The steps on the VL side are:

  • Reference your assembly. Once referenced you should see another entry in the dependencies menu where you can reference your node factory. Once you do that your nodes should show up.
  • In order to make it scale, and package it all up, you can build a full VL package and forward your node factory through the forwarding menu. Once the factory gets forwarded, any document referencing your nuget will also pick up any python subfolder beside it.

ooook, much to read. Thank you for the references and the clues!

I am currently making a simple c# app in VS that is loading arbitrary python class/script and is trying to get all necessary information for the reflection/node factory, such as classes, methods, parameters and functions, etc. If this works well, I see no reason why can not be done as you suggest. Thanks again!
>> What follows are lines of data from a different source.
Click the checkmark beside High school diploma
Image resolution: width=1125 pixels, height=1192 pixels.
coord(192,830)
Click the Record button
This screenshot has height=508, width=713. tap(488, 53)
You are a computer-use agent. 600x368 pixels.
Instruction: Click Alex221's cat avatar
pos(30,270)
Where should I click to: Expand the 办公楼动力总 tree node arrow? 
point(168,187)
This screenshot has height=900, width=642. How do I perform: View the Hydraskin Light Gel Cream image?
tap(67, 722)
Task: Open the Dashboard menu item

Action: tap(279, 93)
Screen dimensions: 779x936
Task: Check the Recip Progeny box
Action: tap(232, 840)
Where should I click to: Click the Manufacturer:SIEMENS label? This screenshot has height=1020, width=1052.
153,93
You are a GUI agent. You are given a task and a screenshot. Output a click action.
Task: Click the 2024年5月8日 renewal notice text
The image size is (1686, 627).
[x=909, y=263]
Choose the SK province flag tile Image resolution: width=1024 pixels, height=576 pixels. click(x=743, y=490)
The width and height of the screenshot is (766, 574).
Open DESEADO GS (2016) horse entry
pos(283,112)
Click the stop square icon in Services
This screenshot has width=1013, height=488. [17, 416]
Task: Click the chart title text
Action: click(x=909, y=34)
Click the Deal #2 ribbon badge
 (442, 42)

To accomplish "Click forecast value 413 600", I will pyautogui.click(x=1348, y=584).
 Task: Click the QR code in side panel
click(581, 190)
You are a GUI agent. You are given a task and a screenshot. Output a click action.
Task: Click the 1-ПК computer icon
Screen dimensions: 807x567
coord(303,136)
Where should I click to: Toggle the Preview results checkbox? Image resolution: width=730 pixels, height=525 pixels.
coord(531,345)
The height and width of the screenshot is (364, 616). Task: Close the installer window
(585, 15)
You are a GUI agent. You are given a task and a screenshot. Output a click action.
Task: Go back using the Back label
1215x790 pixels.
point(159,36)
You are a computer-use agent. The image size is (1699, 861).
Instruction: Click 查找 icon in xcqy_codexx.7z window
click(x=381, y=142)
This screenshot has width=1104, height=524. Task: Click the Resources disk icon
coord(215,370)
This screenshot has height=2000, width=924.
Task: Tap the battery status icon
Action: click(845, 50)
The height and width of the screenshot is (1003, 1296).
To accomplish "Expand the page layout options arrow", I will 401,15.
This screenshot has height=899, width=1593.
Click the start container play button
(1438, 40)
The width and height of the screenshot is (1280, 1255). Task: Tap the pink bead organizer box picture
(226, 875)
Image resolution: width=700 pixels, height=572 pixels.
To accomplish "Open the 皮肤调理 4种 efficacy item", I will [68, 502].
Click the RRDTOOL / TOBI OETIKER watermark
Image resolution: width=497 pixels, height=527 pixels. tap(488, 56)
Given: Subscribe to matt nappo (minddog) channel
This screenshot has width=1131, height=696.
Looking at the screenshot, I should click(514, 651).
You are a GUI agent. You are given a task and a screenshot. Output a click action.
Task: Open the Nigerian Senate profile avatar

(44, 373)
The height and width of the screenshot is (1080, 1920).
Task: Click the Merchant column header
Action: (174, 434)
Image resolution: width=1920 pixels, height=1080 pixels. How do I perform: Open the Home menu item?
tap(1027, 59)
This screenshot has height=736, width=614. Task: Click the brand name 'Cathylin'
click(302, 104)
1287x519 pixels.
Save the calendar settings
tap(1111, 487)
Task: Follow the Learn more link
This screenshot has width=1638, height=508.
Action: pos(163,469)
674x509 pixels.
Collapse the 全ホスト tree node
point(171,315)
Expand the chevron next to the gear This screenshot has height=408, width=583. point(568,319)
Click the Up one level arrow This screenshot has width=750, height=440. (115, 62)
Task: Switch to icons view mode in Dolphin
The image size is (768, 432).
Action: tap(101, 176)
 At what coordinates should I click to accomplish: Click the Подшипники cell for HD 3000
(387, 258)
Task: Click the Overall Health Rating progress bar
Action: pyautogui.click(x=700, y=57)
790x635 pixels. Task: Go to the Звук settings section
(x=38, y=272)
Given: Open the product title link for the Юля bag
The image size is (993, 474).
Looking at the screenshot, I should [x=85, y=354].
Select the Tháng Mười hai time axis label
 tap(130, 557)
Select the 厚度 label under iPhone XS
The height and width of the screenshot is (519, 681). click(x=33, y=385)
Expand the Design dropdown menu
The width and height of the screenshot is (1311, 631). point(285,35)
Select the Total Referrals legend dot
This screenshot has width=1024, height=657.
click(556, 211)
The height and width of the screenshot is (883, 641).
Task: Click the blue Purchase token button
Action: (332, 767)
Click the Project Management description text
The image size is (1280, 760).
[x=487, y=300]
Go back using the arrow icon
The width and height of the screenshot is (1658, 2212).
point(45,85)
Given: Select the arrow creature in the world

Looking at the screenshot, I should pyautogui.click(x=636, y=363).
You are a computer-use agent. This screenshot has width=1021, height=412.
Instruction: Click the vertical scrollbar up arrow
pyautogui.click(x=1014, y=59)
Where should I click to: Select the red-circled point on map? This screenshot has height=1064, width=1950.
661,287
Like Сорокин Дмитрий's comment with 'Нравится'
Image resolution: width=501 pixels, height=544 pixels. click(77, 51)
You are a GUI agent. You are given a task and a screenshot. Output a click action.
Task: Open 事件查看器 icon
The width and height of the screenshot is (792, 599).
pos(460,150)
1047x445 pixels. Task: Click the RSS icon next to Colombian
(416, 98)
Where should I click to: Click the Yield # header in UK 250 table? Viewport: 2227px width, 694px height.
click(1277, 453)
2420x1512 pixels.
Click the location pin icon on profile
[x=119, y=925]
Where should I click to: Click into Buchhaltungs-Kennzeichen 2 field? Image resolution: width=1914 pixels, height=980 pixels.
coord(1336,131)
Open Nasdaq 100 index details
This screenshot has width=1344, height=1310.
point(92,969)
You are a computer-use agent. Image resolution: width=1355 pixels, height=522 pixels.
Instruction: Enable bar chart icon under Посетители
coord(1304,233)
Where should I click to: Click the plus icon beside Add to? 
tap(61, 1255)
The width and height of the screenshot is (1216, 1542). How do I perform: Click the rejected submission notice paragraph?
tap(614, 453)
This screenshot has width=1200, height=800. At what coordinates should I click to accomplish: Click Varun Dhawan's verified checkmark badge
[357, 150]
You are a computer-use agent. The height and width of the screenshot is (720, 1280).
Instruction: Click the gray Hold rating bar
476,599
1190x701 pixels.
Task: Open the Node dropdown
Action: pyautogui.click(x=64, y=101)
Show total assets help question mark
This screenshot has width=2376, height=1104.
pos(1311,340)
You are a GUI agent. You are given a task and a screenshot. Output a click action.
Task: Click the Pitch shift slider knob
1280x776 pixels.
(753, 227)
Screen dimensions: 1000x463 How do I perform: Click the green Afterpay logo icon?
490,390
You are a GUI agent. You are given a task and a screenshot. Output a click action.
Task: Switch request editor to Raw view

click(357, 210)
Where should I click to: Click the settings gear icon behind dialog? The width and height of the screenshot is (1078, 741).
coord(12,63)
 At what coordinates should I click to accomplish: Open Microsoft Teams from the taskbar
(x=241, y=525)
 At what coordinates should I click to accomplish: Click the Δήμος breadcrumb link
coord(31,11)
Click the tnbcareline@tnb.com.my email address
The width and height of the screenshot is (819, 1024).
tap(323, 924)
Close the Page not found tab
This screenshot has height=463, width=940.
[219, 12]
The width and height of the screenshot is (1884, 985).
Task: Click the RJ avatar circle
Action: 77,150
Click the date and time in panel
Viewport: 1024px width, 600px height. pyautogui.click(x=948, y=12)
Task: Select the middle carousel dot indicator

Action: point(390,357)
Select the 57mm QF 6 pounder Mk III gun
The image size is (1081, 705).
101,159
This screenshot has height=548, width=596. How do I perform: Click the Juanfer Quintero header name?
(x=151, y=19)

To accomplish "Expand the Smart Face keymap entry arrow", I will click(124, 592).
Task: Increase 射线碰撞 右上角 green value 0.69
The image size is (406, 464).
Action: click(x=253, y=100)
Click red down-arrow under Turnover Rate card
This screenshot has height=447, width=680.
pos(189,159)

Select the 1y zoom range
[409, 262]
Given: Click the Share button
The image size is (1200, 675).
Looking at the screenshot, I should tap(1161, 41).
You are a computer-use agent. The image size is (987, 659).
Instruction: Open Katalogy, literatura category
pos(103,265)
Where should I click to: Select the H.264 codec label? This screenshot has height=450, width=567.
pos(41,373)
Seems like a good idea to prototype it in a little console app first. And what @Hadasi said, that indeed could be problematic, as all pins would by typed dynamic. So I guess we need some idea here - does python have something like attributes?

Yes, exactly! I am doing a little c# app to inspect a given Python script. Now I can successfully extract all functions and classes/methods, and now trying to get the respective parameters, possibly with DataTypes, since in C#/VL we need to make the pins of specific type, right? Dynamic type pins are not possible.

Our type system has currently no idea about dynamic, the user couldn’t really connect anything. Of course this can be discussed and eventually added to our typing rules if need be.

@zeos really interesting I tried in the past many different ways to make python shell to comply with vvvv (beta and gamma) nothing really worked as I would like to. My main problems where the definitions and the different “pickle” approaches. Although nowadays there are some tables and libs to make it happen.
@Elias in Python there are “decorators” and “class Attributes” which are working quite similar to C# Attributes but can you elaborate a bit more, how attributes would be useful for a Node Factory approach ?

Hi, any updates on this? I would love a stateful python interpreter in vvvv. Even if it’s hacky and not fully working, I’d be happy to take a look.